El padre De La Chaise entro por la galeria. Las aranas de cristal de roca adquirian reflejos negros bajo un subito resurgimiento de la luz, pues al aproximarse la caida de la tarde el viento se llevo consigo las nubes.

«En el fondo -pensaba el hombre de negro caminando rapidamente-, Pontchartrain se ha creido muy habil saboteando esta audiencia. Ha puesto al Rey en nuestra contra, y ha alertado a todos frente a un incidente sin importancia. Pero a la postre el ha salido perdiendo, pues para ganarse el perdon por habernos decepcionado, Su Majestad nos concede todo cuanto le habiamos pedido.» Mientras se acercaba a la puerta de la sala de guardia, seguia pensando: «Ese Poncet nos habra hecho un buen servicio, aunque se haya portado como un imbecil. Y tendremos que defenderlo, pues es parte de nuestra reputacion. Pero al menos ya no dependemos de el.»

8

Las carrozas se detuvieron delante de San Eustaquio poco despues de la ultima campanada de las once. La calle estaba completamente oscura, salvo frente a Le Beau Noir, donde la tenue luz de los candiles se colaba a traves de los vidrios sucios.

Jean-Baptiste bajo, cerro la portezuela y, en vez de dirigirse hacia la taberna, rodeo el carruaje y llamo a la puerta del consejero.

– Pero, como… -susurro el padre Plantain al tiempo que entreabria la portezuela de la carroza-. ?Ya no se aloja usted en el albergue?

– Ya lo ve -dijo Jean-Baptiste-, que dio dos golpes mas con la aldaba.

Por fin se abrio la puerta y aparecio el consejero en persona con un candelabro en la mano. Horrorizado por esta vision, el padre Plantain se escondio en la oscuridad de la carroza y mando azotar a los caballos. Dos guardias envueltos en capas de pano y con un mosquete en la mano bajaron a su vez de la segunda carroza.

– Entre deprisa -musito Sangray, que no habia reparado en aquella escolta.

– No estoy solo -comunico Jean-Baptiste-, y senalo a los dos soldados que se acercaban.

– Ordenes del Rey -dijo uno de ellos al consejero-. No debemos perder de vista a este senor. ?Reside en su casa?

– Eso creo -dijo Sangray.

– En tal caso tendra que hacernos sitio.

El consejero dejo pasar a Jean-Baptiste, seguido de los guardias, antes de cerrar la puerta con el cerrojo. Los corredores estaban helados, pero Sangray no tuvo mucha consideracion con los militares y los invito a instalar su campamento alli para pasar la noche. Luego entro en el salon, donde le esperaba Jean-Baptiste, junto a la gran chimenea donde crepitaban dos grandes lenos.

– Habia calculado que estaria de regreso hacia las siete -dijo el consejero en voz baja-. A decir verdad, ya no tenia muchas esperanzas de volver a verle. Hace un momento pensaba que manana tendria que ir al Palais-Royal o a Saint-Cloud en busca de noticias suyas.

Jean-Baptiste se habia dejado caer en un sillon, con los pies y las manos tendidas hacia el fuego y la mirada perdida. Sangray nunca le habia visto con el semblante tan afligido. Con aquel aire ausente, y a ruegos de su amigo, el joven le refirio la audiencia del Rey hasta el incidente final y continuo explicandole lo que habia pasado mientras se hallaba en detencion preventiva. Los mosqueteros creyeron que era un envenenador, sobre todo porque de entrada se habia presentado como farmaceutico. Y de hecho falto poco para que lo golpearan con el fin de hacerlo confesar. «Manden examinar el presente que le he traido al Rey -les habia dicho Jean-Baptiste- y veran que no es nada de lo que se imaginan.»
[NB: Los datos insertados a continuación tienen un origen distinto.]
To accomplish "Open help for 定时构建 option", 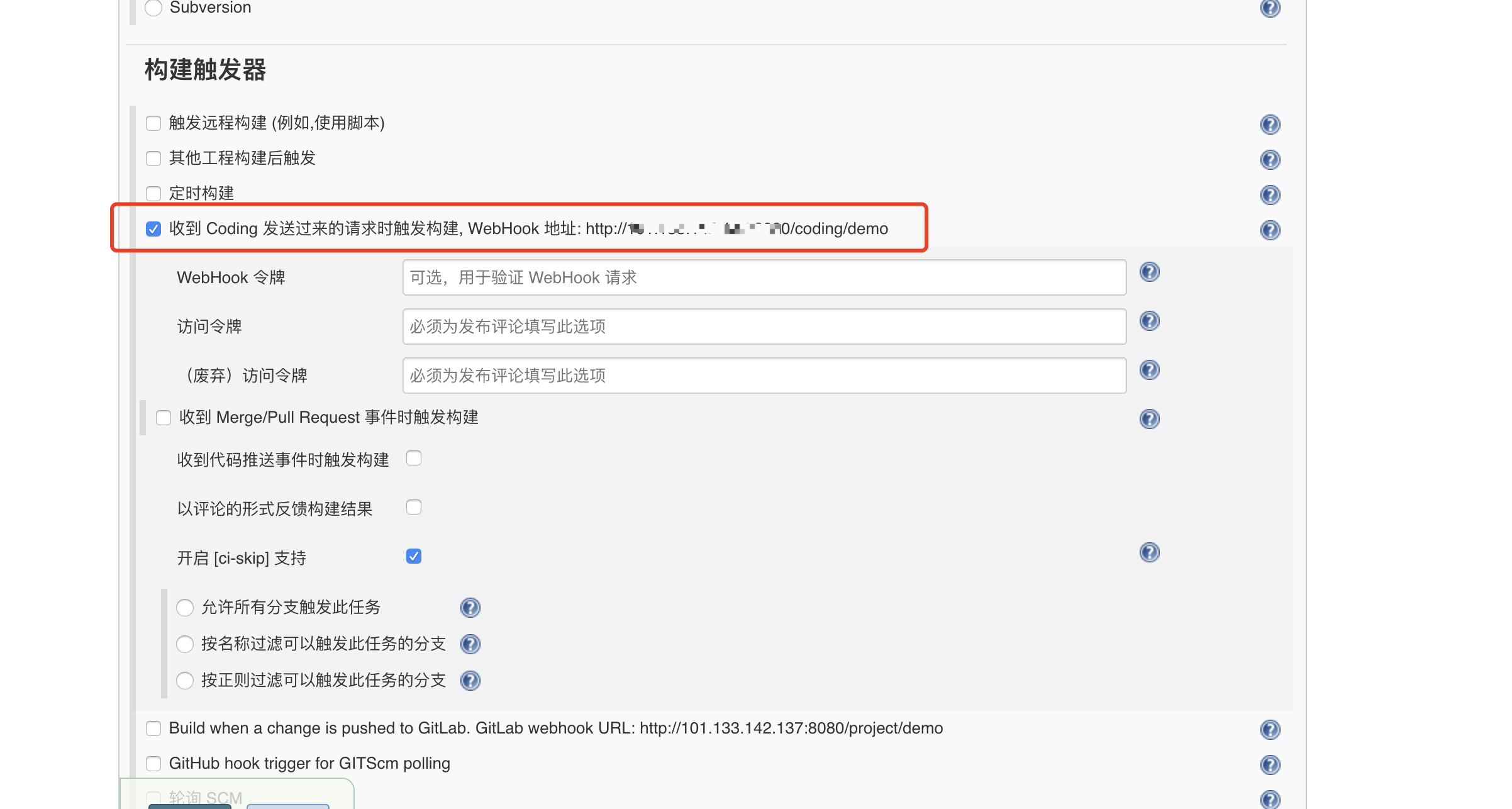I will pyautogui.click(x=1270, y=195).
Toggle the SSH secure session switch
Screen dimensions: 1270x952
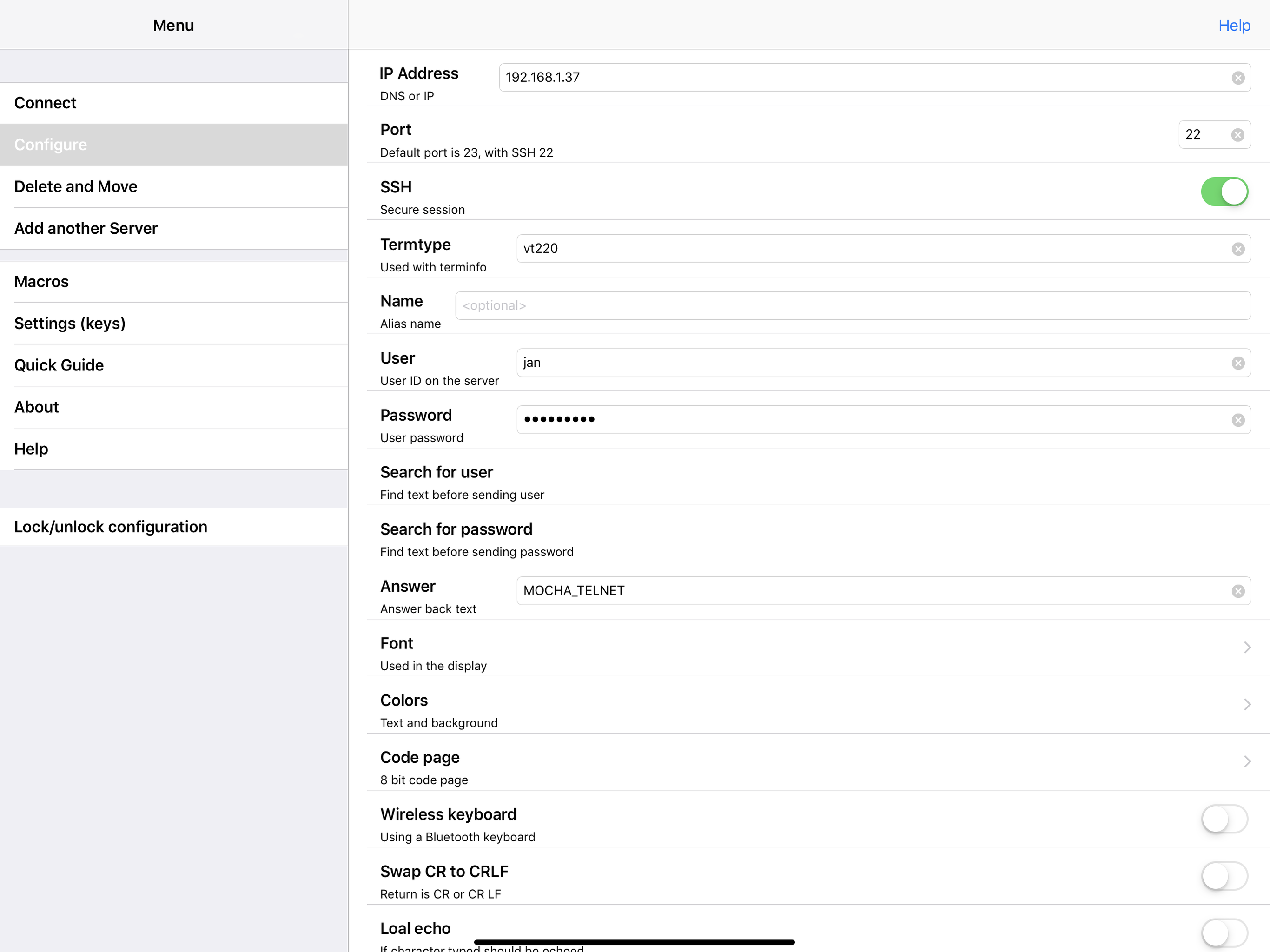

Al decir aquellas palabras, el capitan de los guardias se percato de que al lanzar la caja al fuego habia destruido la prueba del delito, y rapidamente mando sacar los restos que se estaban acabando de quemar en la chimenea. La madera de la caja se habia consumido, pero consiguieron encontrar algunos trozos de oreja practicamente intactos bajo las cenizas. Llevaron un dogo para que la probara y el perro devoro con glotoneria aquella carne cocida. Incluso parecio que pedia mas, lo cual corroboro que se trataba de un manjar anodino para la salud pero muy gustoso al paladar, cuando esta bien condimentado, tal como habia asegurado Murad.
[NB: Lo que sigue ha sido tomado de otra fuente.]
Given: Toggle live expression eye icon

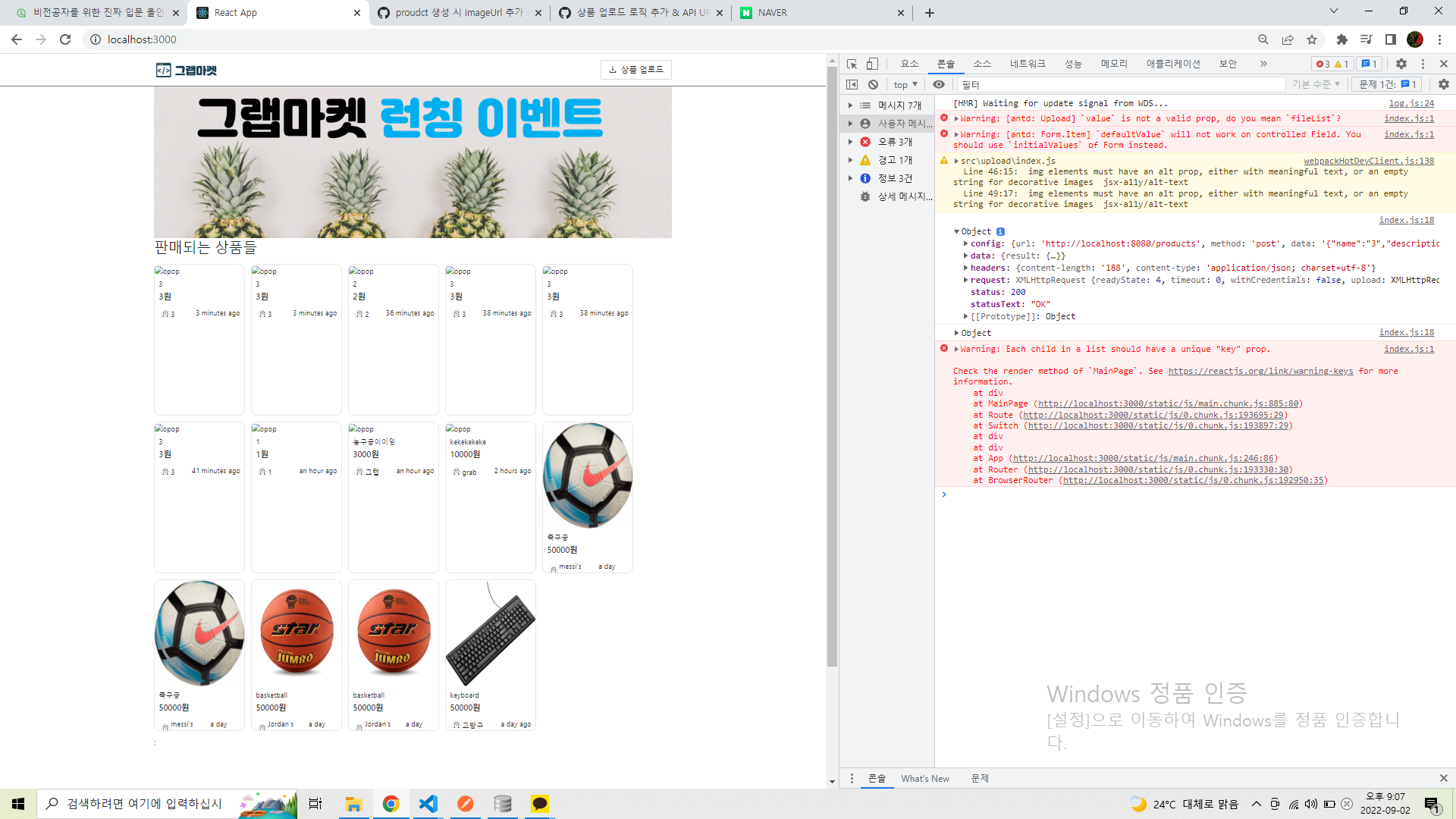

Por ultimo, los jesuitas volvieron acompanados de un secretario. Estos notificaron a los mosqueteros que podian liberar al sospechoso pero que debian vigilarle hasta que fuera juzgado por un jurado de hombres de ciencia. Hubo ademas muchas otras formalidades y tuvieron que esperar a que los centinelas designados estuvieran preparados. Finalmente, las dos carrozas hicieron la ruta desde Versalles en la noche negra y fria.

– Ah -dijo Sangray, riendo despues de oir el relato-. ?Solo ha sido eso!

Jean-Baptiste se encogio de hombros.

– Me parece que es suficiente.-Si, usted lo ha dicho, suficiente. Pero el perjuicio no ha sido tan grande. Cuenteme eso otra vez, usted de pie con una oreja de elefante enmohecida en la mano…

Se echo a reir. Primero fue una risa prudente, contenida por el deseo de no herir a su amigo. Pero despues de la inquietud de las ultimas horas todos sus musculos se relajaron. Perdio la compostura y empezo a reirse con unas carcajadas tan fuertes y sonoras que se le sacudia todo el cuerpo. Los guardias asomaron la cabeza por el quicio de la puerta y la alegria que le contagio al propio Jean-Baptiste paso a convertirse en franca hilaridad. Tardaron un buen ralo en calmarse, despues de reirse con las lagrimas saltandoles de los ojos.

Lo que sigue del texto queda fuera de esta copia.